La due volte vincitrice di Wimbledon chiuderà la carriera al prossimo US Open, dopo il ritorno in campo seguito alla maternità e una stagione segnata da poche soddisfazioni. L’addio accompagnato da un sorriso tenue, come le dichiarazioni rilasciate al Guardian
Petra Kvitova ha preso la sua decisione a metà giugno. La tennista ceca, con il pudore elegante che l’ha sempre contraddistinta, ha fatto sapere attraverso il proprio profilo Instagram che avrebbe lasciato il tennis alla fine dell’estate, con lo US Open come ultimo palcoscenico. Due titoli a Wimbledon, nel 2011 e nel 2014, hanno reso per sempre immortale la carriera di Petra, trascorsa esibendo alcuni fra i colpi più puliti del circuito e un sorriso che non ha mai smesso di disarmare avversarie e pubblico.
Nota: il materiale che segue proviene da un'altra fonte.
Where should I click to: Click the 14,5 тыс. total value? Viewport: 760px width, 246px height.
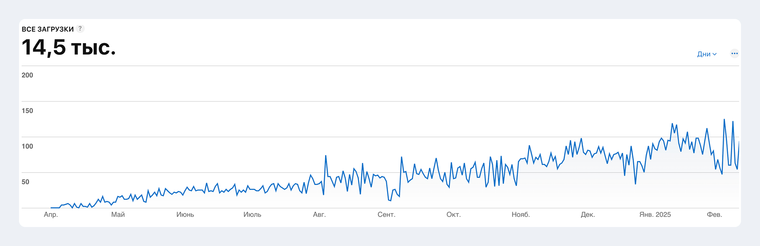coord(69,47)
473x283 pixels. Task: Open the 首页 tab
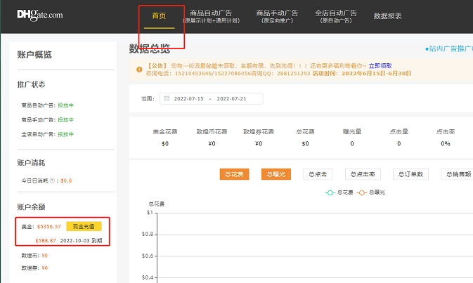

Quando la campionessa di Bilovec è rientrata all’inizio del 2025 dopo la maternità, le sono serviti cinque tornei per ritrovare una vittoria. Ma le sue performance sono state molto lontane da quelle viste in passato. Forse troppo lontane, talmente lontane da portare la ragazza ceca verso la decisione ultima e irrevocabile. Soltanto un successo, a Roma, poi sette sconfitte e un ritiro. La due volte regina di Wimbledon ha ammesso che la motivazione non è più la stessa. Eppure la serenità le rimane, intatta, perché Petra è fatta così: “Probabilmente è stata la mia personalità ad avermi impedito di vincere di più. Forse avrei potuto lavorare più duramente, forse mi sono affidata troppo al mio talento, ma ognuno ha la propria mentalità e questa è la mia, che mi ha portata dove mi ha portata”, ha confidato la ceca al Guardian.
L’ex numero due del mondo – anche un alloro da Maestra raccolto alle Finals di Istanbul 2011 – ha riconosciuto di avere lasciato incompiuti alcuni sogni: la vetta del ranking, per esempio, ma anche il bottino di Slam sarebbe potuto essere maggiore. Kvitova, tuttavia, non si tormenta, non è nel suo stile. “Essere numero uno non mi avrebbe resa più felice, eppure, anche se si tratta solo di un numero, la vetta della classifica avrebbe dato alla mia carriera tutta un’altra caratura. Ho perso la finale dell’Australian Open 2019 contro Naomi Osaka, che giocò in modo straordinario: anche quello è un rammarico, ma si può essere davvero rammaricati quando hai fatto del tuo meglio contro un’avversaria che è stata più brava di te? Ci sono sempre incognite, ma non cambierei nulla”.
Oggi Petra Kvitova parla con la dolcezza di chi si sente pronta a lasciare gran parte di ciò che è stata la sua vita per quasi trent’anni. “Sono mentalmente esausta, non ne posso più. Prima entrava tutto, ora non è più così. Amo ancora il tennis, ma tutto il resto — gli spostamenti, l’attesa, gli allenamenti — è diventato faticoso. E con un figlio la vita è diversa: voglio passare più tempo con lui”.
Il ricordo più luminoso resta la seconda vittoria a Wimbledon, nel 2014, in finale contro una collega che l’ha anticipata di poco nel passo d’addio, Eugenie Bouchard: “La sensazione di rivivere il trionfo già conosciuto, di saperlo e volerlo ancora, è impagabile e irripetibile”. In quella frase c’è tutta Petra Kvitova: il talento cristallino, la fragilità mai nascosta, la grazia con cui si congeda. E un addio che somiglia più a un sorriso che a un rimpianto.